[Collected data]
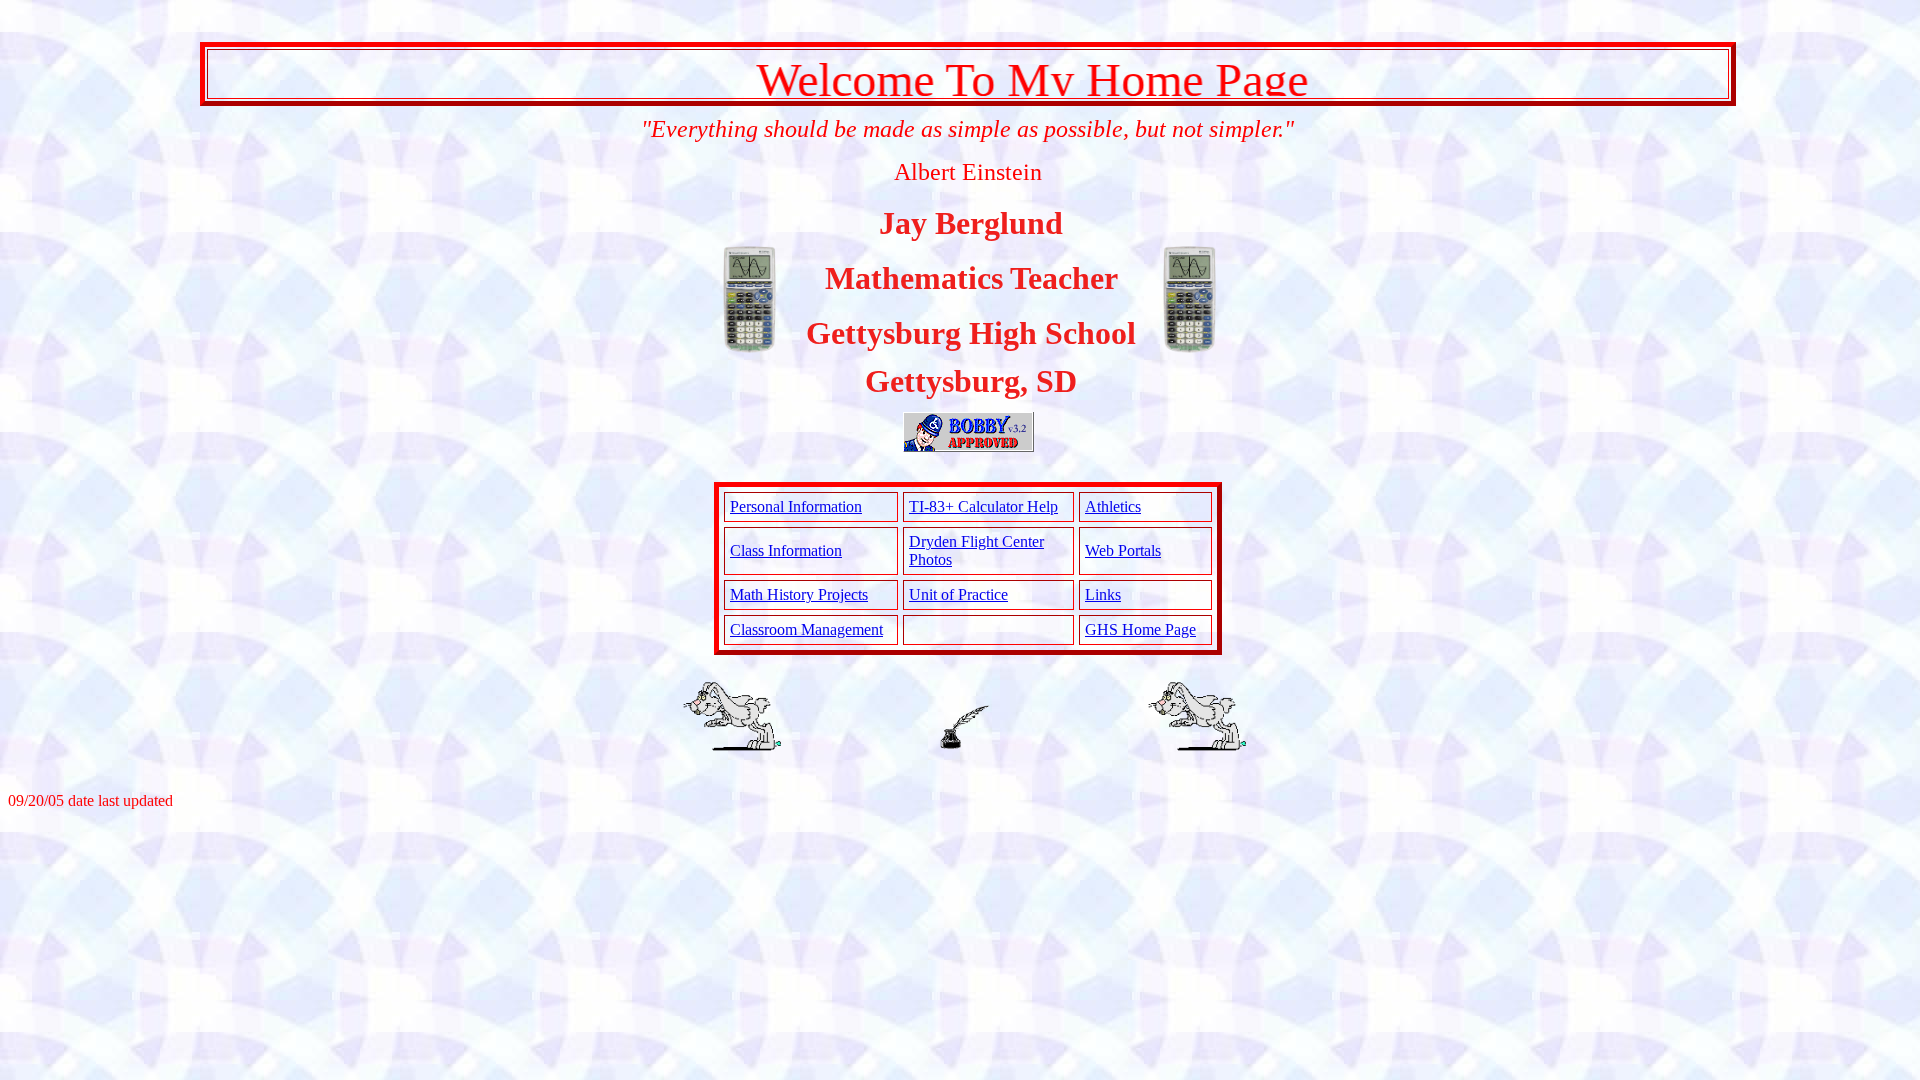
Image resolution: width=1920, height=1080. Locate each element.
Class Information (786, 550)
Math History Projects (799, 594)
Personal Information (796, 506)
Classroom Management (806, 629)
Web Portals (1123, 550)
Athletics (1113, 506)
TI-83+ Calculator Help (983, 506)
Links (1103, 594)
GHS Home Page (1140, 629)
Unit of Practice (958, 594)
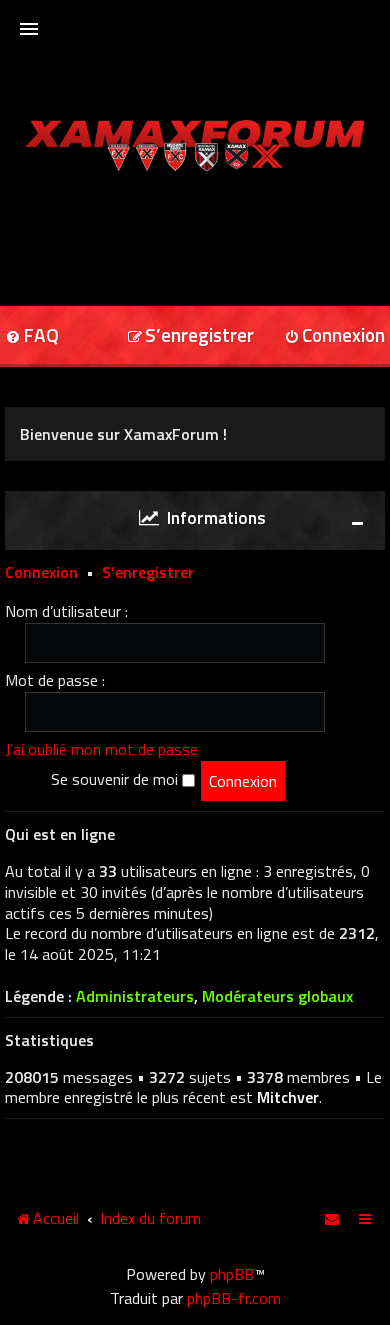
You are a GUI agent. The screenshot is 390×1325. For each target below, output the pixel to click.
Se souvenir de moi (116, 779)
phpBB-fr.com (234, 1298)
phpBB (232, 1274)
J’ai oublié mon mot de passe (101, 749)
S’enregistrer (148, 572)
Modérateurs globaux (277, 996)
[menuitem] (190, 336)
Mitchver (288, 1097)
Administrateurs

**INSTRUCTIONS FOR THE TASK:**
Among the records above, find the lines that contain "Information" and copy every one.

**SOLUTION BELOW:**
Class Information (786, 550)
Personal Information (796, 506)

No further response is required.